In June 1944, Baskind was assigned to Company C, 899th Tank Destroyer Battalion, as a platoon commander of four M-10 tank destroyers. According to historical war records, 1st Lt. Baskind and another man from his company were scouting ahead of their tank destroyers when enemy forces descended upon them in an ambush. The other soldier, heavily wounded, escaped the firefight and made his way back to the main U.S. force, believing Baskind was killed in the attack. Several attempts were made to retrieve Baskind’s body from the ambush point, but they could not locate his remains.

Following the end of the war, the American Graves Registration Command (AGRC) was tasked with investigating and recovering missing American personnel in Europe. Investigators discovered a death and burial report for 1st Lt. Baskind among the foreign records recovered from the Germans, evidently filed after the war on May 29, 1945, in Meiningen, Germany. The record revealed 1st Lt. Baskind was captured and later died at a hospital for German air force personnel near Cherbourg on June 23, 1944. German forces then buried him in the military cemetery in the city. In early 1948, the International Committee of the Red Cross (ICRC) sent the U.S. Army one of 1st Lt. Baskind’s identification tags. It is believed the German government likely submitted the tag to the ICRC, along with a death and burial report, following the war.
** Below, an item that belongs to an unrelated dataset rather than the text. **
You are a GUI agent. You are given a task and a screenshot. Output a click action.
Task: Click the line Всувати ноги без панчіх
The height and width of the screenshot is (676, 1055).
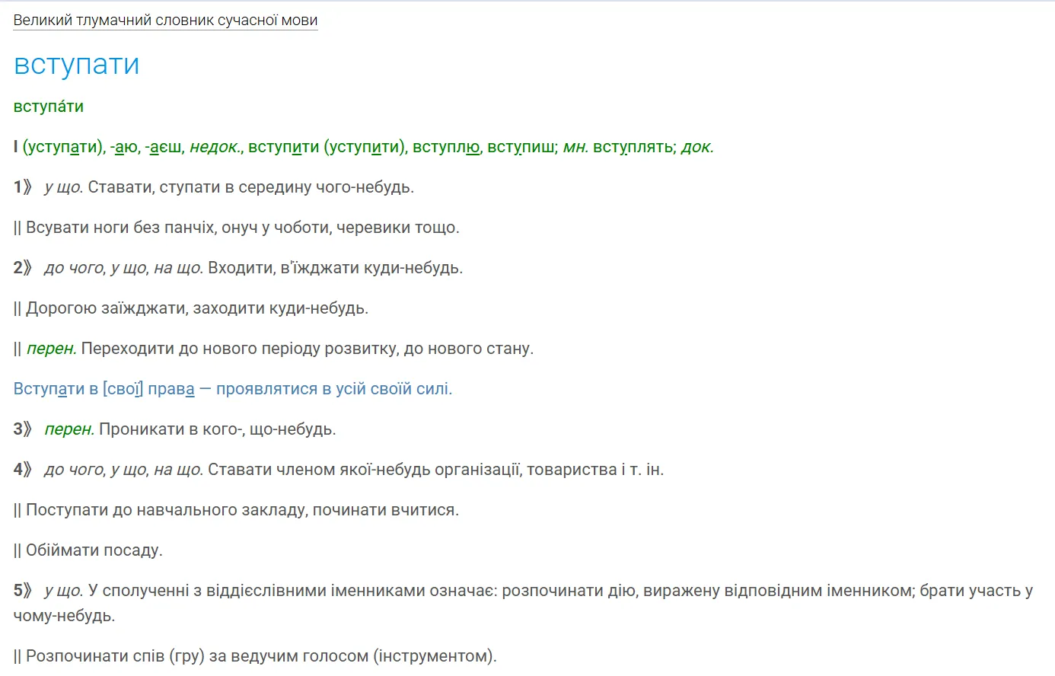(237, 228)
In November 1957, the Volksbund, the German War Grave Commission, contacted the U.S. Army regarding 1st Lt. Baskind. While disinterring a mass grave of what were believed to be 24 Germans buried in the Cherbourg cemetery, a Volksbund team discovered one of 1st Lt. Baskind’s identification tags and remnants of an American-type shirt with a first lieutenant rank and tank destroyer insignia. The remains in the mass grave were commingled, and the German team was unable to separate them into individual sets. The German investigators therefore placed the remains in seven burial pouches and then re-interred them in the Marigny German War Cemetery, 40 miles south of Cherbourg. Subsequent attempts to identify the remains of 1st Lt. Baskind by U.S. and German investigators were not successful.
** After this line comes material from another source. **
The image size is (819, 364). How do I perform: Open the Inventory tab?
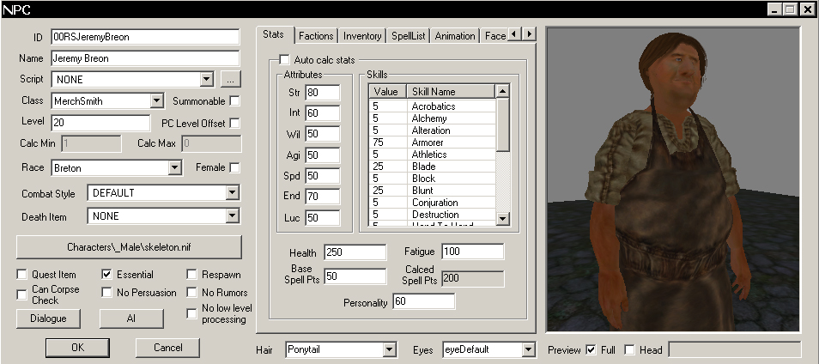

In 2023, the Volksbund and other interested private research organizations exhumed the commingled remains from Marigny War Cemetery for analysis. By February 2024, these researchers contacted DPAA to inform the agency that 1st Lt. Baskind’s remains had been analyzed by a private U.S. laboratory and sought DPAA’s concurrence. To verify Baskind’s remains, scientists from the Armed Forces Medical Examiner System reviewed the mitochondrial DNA (mtDNA), Y chromosome DNA (Y-STR), and autosomal DNA (auSTR) analysis previously performed.

1st Lt. Baskind’s name is recorded on the Walls of the Missing at Normandy American Cemetery, an American Battle Monuments Commission site in Colleville-sur-Mer, France, along with the others still missing from World War II. A rosette will be placed next to his name to indicate he has been accounted for.